Das Ziel ist es, nachzuweisen, durch welche konkreten sprachlichen Mittel – wie etwa Rekurrenzen oder Pro-Formen – Plinius seinen Text kohäsiv gestaltet.
Welche wissenschaftliche Methode kommt zum Einsatz?
Es wird eine linguistische Textanalyse durchgeführt, die sich primär auf das Modell der sieben Textualitätskriterien von Beaugrande und Dressler stützt.
Was wird im Hauptteil der Arbeit behandelt?

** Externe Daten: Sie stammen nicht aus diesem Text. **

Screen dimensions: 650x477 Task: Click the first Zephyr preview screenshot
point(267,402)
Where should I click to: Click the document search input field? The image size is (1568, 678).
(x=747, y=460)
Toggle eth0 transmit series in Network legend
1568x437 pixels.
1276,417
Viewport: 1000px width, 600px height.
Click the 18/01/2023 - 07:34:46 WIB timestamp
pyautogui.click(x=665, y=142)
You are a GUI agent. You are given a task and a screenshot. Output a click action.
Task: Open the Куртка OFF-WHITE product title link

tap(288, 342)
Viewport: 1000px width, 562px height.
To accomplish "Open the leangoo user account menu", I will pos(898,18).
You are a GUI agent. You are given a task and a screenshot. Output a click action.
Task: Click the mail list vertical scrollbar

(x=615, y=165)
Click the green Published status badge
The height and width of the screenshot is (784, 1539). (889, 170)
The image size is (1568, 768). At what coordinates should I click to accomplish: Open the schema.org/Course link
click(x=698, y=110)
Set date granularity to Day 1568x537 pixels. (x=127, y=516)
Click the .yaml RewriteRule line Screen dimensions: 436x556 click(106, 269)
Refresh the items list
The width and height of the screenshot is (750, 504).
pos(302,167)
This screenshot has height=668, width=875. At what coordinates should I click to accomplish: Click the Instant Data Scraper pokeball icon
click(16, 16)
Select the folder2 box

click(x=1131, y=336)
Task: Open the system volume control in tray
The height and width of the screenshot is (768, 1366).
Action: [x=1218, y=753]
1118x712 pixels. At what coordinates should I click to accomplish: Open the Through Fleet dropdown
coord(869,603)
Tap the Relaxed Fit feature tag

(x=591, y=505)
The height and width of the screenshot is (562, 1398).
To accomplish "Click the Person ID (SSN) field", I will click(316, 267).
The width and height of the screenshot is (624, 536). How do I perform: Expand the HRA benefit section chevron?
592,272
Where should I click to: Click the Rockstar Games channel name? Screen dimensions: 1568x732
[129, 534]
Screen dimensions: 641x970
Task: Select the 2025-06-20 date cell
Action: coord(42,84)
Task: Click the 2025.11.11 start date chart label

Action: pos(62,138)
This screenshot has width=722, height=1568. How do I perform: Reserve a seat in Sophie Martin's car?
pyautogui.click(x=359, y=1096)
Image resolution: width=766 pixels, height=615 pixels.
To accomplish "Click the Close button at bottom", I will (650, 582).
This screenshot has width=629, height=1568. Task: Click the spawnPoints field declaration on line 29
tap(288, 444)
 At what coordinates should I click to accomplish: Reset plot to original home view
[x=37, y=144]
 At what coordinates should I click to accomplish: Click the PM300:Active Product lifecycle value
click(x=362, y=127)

Der Hauptteil widmet sich der detaillierten Untersuchung des Plinius-Textes, wobei spezifische grammatische Verknüpfungen und wiederkehrende sprachliche Elemente analysiert werden.
Welche Schlüsselbegriffe charakterisieren die Arbeit?
Die Arbeit wird maßgeblich durch Begriffe wie Kohäsion, Textualität, Rekurrenz, Anaphora und transphrastische Elemente definiert.
Welche Rolle spielen Pro-Formen in der Analyse?
Pro-Formen werden als ökonomische Mittel identifiziert, die durch Anaphora oder Kataphora den inhaltlichen Bezug zwischen verschiedenen Satzteilen und Sätzen herstellen.
Wie unterscheidet sich laut dem Autor die Funktion von Junktoren?
Junktoren dienen als Verbindungselemente, wobei zwischen solchen unterschieden wird, die lediglich eine Aneinanderreihung bewirken, und solchen, die komplexe logische Verhältnisse zwischen Phrasen schaffen.